Dallo scorso 4 maggio sono riprese le prenotazioni per il ritiro dei rifiuti ingombranti, mentre chi si è prenotato prima dell’emergenza può verificare e concordare le nuove date disponibili chiamando il numero verde della Rti Tekneko-MM F.lli Morgante allo 800.916.139 attivo dal lunedì al venerdì dalle 8:00 alle 19:00, oppure tramite mail all’indirizzo [email protected] I cittadini che si sono prenotati prima dell’emergenza avranno la priorità rispetto a chi si prenota in questi giorni.
Inoltre si ricorda che:
– continua ad essere sospeso il conferimento di RSU particolari (per tipologia e quantità) al Centro di Raccolta Comunale (Isola ecologica);
– fino alla pubblicazione del nuovo calendario che avverrà a breve, rimangono sospese le giornate ecologiche nei quartieri;
– è già attivo il ritiro domiciliare di sfalci e potature che varia come modalità in base alle quantità. Fino ad un massimo di 5 kg l’erba ed il fogliame dovranno essere inseriti direttamente nel contenitore dell’umido. Per le medie quantità che dovranno essere di massimo 5 sacchi di plastica semitrasparente fino a 10 kg l’uno, può essere attivato il ritiro domiciliare su prenotazione. Le grandi quantità dovranno essere conferite al Centro di Raccolta Comunale quando sarà riattivato il servizio.
Inoltre si ricorda che:
– dallo scorso 31 marzo i rifiuti non possono essere conferiti nei sacchi neri o non trasparenti e l’affidatario Rti TeKneKo-F.lli Morgante non può raccoglierli.

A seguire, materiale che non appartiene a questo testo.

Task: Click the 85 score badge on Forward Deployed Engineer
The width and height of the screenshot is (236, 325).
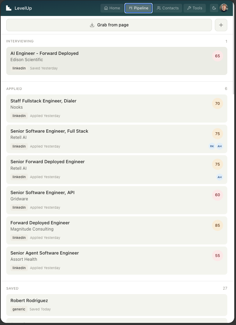Action: [218, 225]
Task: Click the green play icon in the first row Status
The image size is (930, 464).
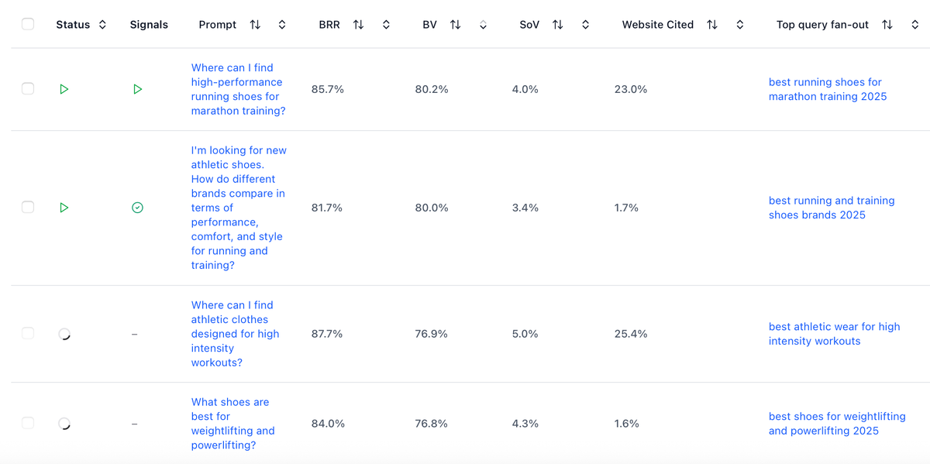Action: (x=65, y=88)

E’ prevista una sanzione amministrativa da 25 a 500 euro per gli utenti che non rispettano questa prescrizione;
– dallo scorso 31 aprile le attività commercialità non possono vendere sacchi neri o non trasparenti in plastica non biodegradabile e non compostabile. Anche in questo caso è prevista una sanzione amministrativa da 25 a 500 euro;
– dal prossimo 31 maggio le attività commerciali e di somministrazione di alimenti e bevande non potranno vendere scorte giacenti in sacchetti, contenitori, stoviglie monouso e materiale non biodegradabile. Anche qui è prevista una sanzione che varia da 25 a 500 euro.